By far, the greatest challenge facing the world economy in the coming century will be competition for scare natural resources and the environmental effects of our overdependence on those resources as factors for economic production. Increasing global population and per capita energy consumption are the two factors which drive the ever faster decline in global resource assets. I include in this all fossil fuels, all minerals used in production, all heavy metals, and water. These resources are the foundation of every development strategy and economic growth model ever devised. Without them, nothing goes on. Without these resources, civilization collapses.

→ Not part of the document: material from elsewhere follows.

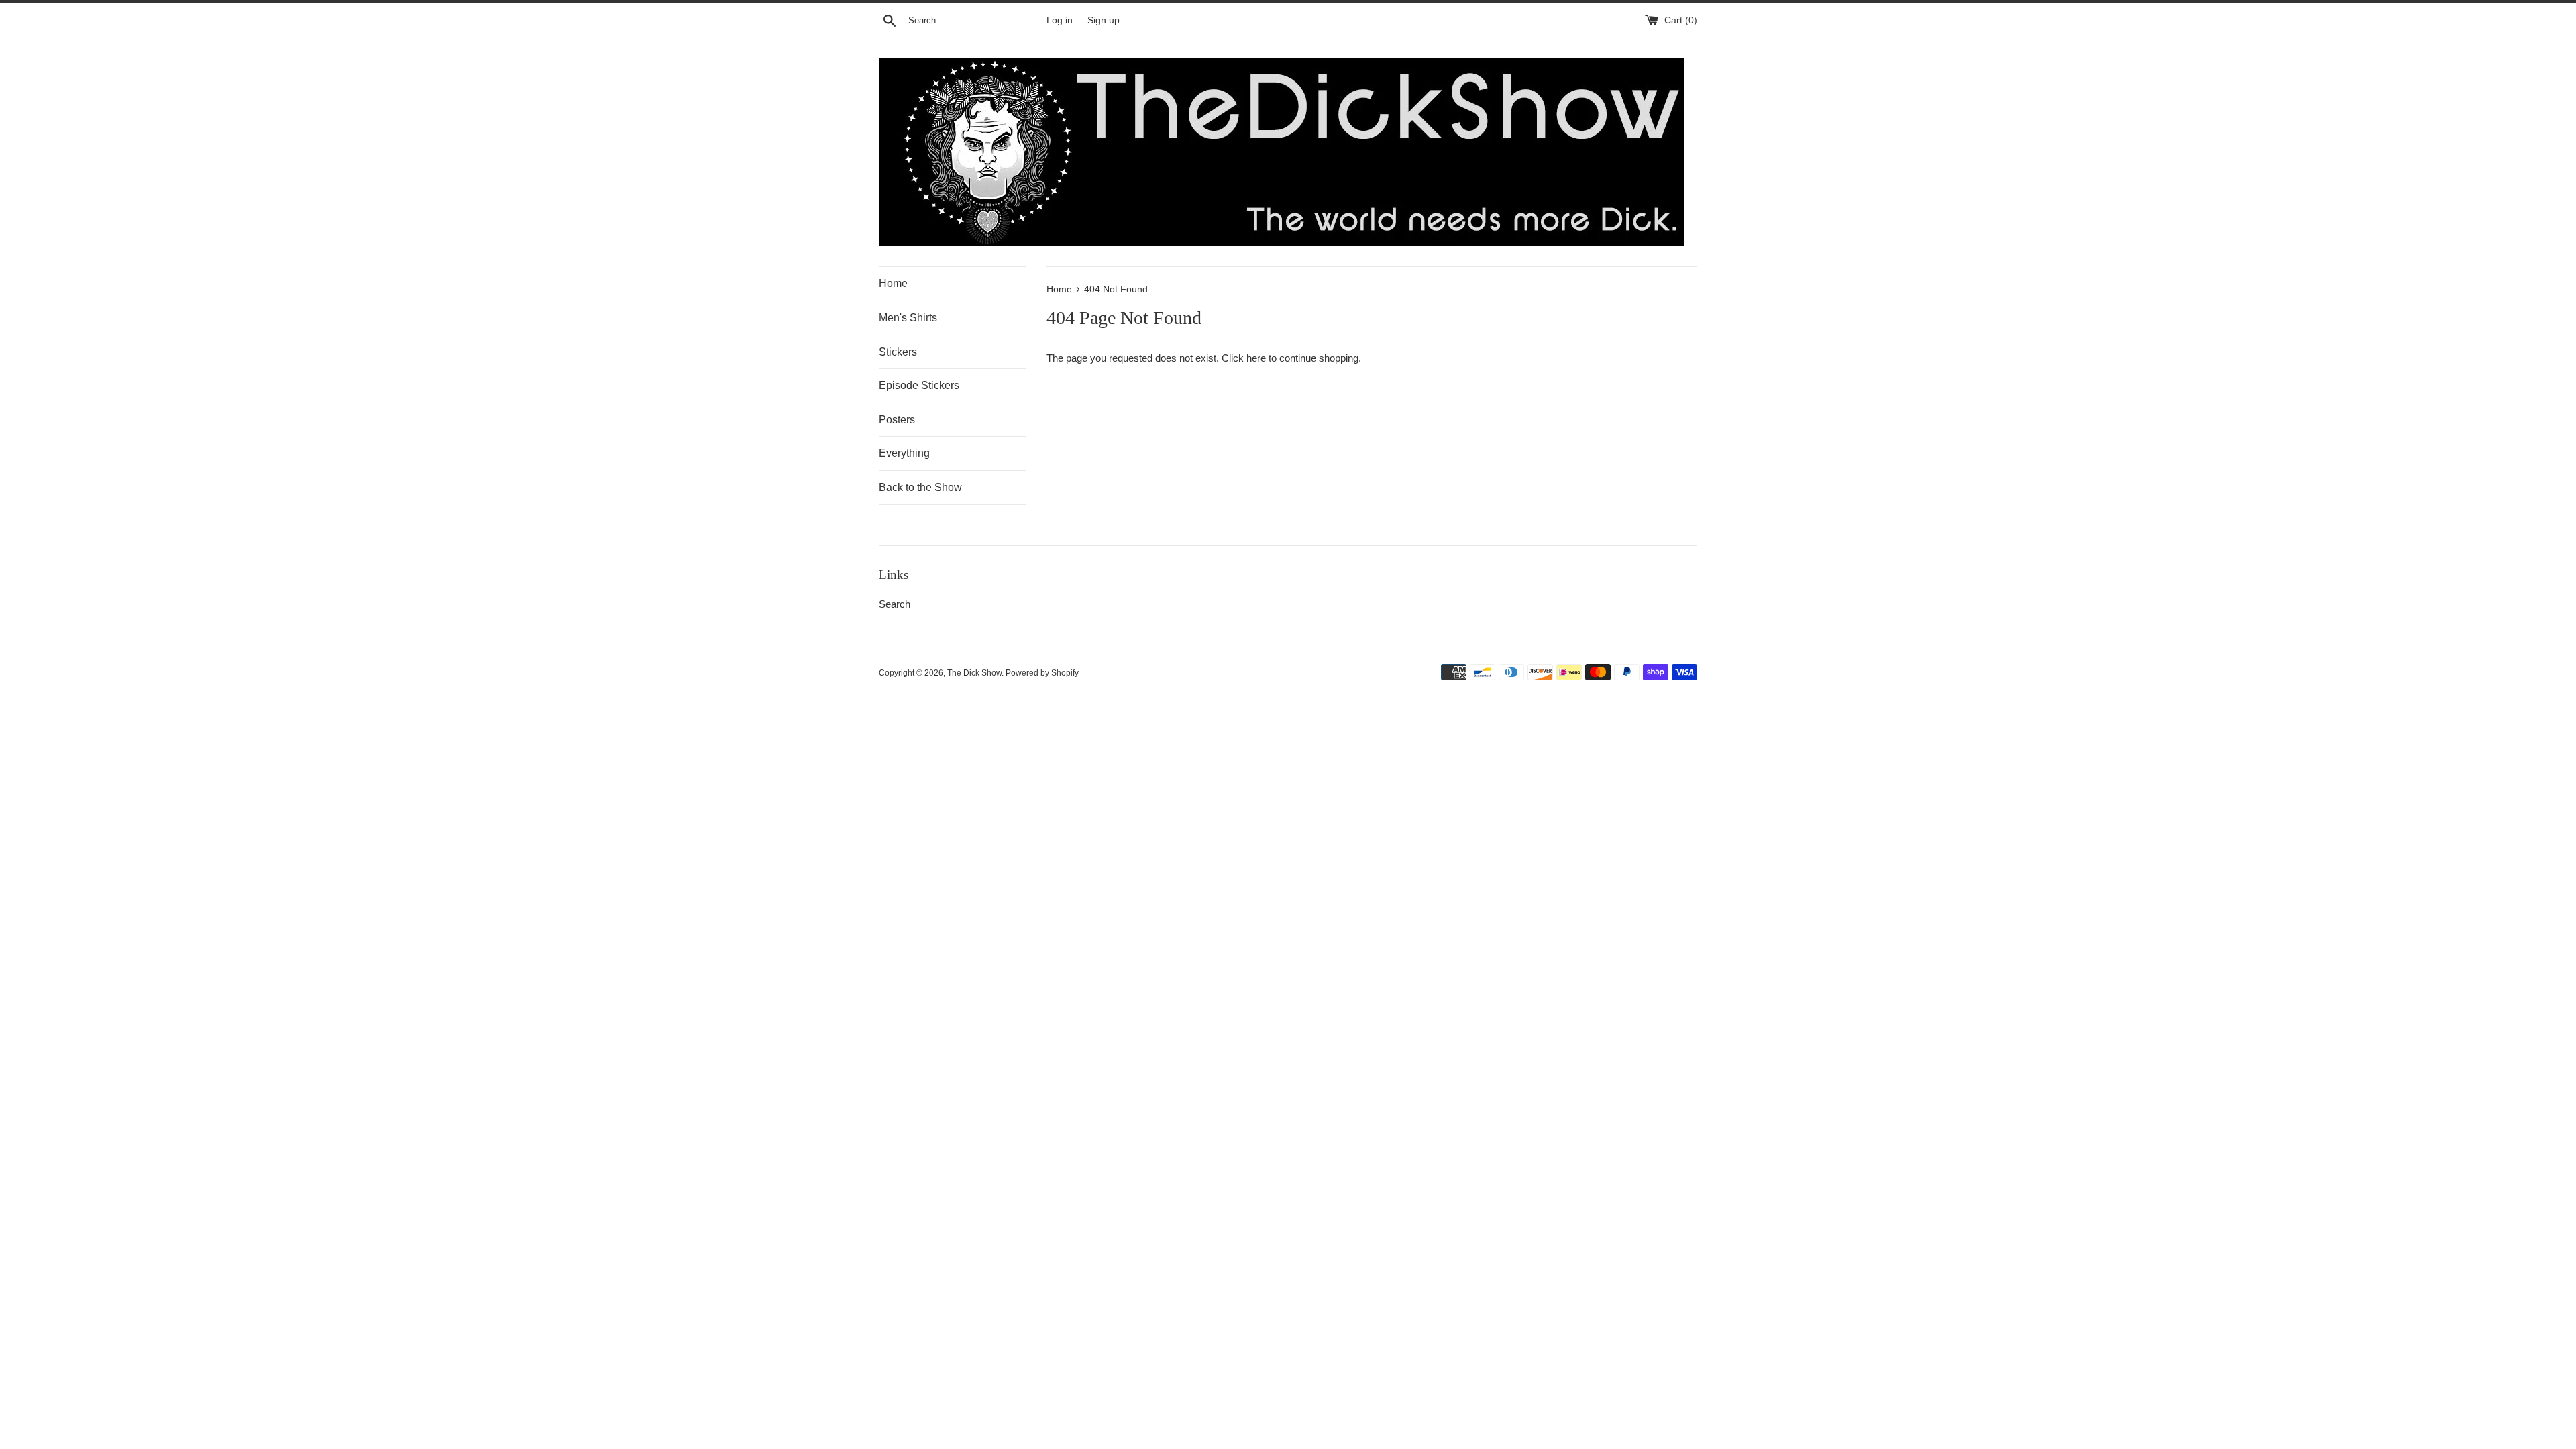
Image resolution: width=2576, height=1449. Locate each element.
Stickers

Only 3% of the world’s water is fresh water, even less is drinkable. This statistic is often overlooked, but emphasizes water’s status as humanity’s most vital natural resource. There has been more competition over water supplies than any other resource in history, and this trend will continue for the next hundred years, and if we continue to utilize fresh water for its current uses (irrigation, production, hydroelectric power), water will become the same as any other non-renewable resource: it will eventually run out. Minerals and heavy metals are necessary inputs to production of most goods; especially those most relied upon by societies around the world, such as computers, telecommunications, and transportation vehicles. Increasing competition for these resources will continue as it has, the industrial trade in them becoming even more corrupt and cutthroat. Global petroleum markets offer and excellent view of the next century; all we need for a future prediction is to multiply the conflict.

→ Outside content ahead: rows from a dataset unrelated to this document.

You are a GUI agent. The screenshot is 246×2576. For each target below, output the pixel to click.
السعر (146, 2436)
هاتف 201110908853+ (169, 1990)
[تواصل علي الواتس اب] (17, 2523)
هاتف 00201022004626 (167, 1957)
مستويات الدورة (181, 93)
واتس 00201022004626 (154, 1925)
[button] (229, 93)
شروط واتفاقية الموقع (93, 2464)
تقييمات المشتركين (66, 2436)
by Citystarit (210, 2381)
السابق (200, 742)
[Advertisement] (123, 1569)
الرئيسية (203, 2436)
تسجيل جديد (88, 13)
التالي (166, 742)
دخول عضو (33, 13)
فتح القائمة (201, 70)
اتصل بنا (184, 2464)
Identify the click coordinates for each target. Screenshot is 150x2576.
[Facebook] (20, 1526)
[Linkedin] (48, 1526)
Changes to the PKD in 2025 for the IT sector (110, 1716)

Competition for the scare global resources necessary for survival and growth has shown us that human beings are far more willing to kill each other over resources than to mitigate problems and find alternatives to their use. If this trend continues (as I foresee it will until the resources are each exhausted), when the resources are finally gone it will still be too late to find solutions. The conflict over the resources will destabilize the international order to a point near collapse. It sounds too apocalyptic to be true, but may actually be worse. At the rate we are heading as a planet, the destabilizing of the international order through resource conflicts will only provide a less secure foundation under which to bear the environmental costs inherited from the age of industrialization.

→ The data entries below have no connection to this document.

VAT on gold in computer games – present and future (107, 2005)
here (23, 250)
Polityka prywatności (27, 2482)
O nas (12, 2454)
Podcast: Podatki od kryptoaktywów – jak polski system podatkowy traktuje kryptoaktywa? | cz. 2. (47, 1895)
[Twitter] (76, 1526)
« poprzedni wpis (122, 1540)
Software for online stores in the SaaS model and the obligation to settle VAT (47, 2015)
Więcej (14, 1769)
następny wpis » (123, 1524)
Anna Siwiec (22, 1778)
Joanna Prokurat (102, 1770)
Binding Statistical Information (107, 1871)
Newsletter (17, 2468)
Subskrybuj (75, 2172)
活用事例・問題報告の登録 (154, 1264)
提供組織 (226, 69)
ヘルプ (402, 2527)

Fossil fuels have come under increased scrutiny over the past few years, as they should. There is 97% consensus among scientists as to the merits of anthropogenic climate change as a result of greenhouse gas emissions in direct relation to industrial development. No economist, nor most scientists, will argue that the industrial revolution or modern societies are bad things. However, they have come at a cost, one which is yet to be paid. The costs of climate shift are currently being felt across the Sahel regions of Africa with drought and famine, Eastern Europe has lost thousands to one of the coldest winters on record, and at home here in Virginia it is yet to snow since Christmas. We are at the beginning stages of what will eventually define the next century: a shift in our natural environment itself. This will be the greatest threat to the foundation of the international order, and therefore should be of the greatest concern to leaders in the international arena.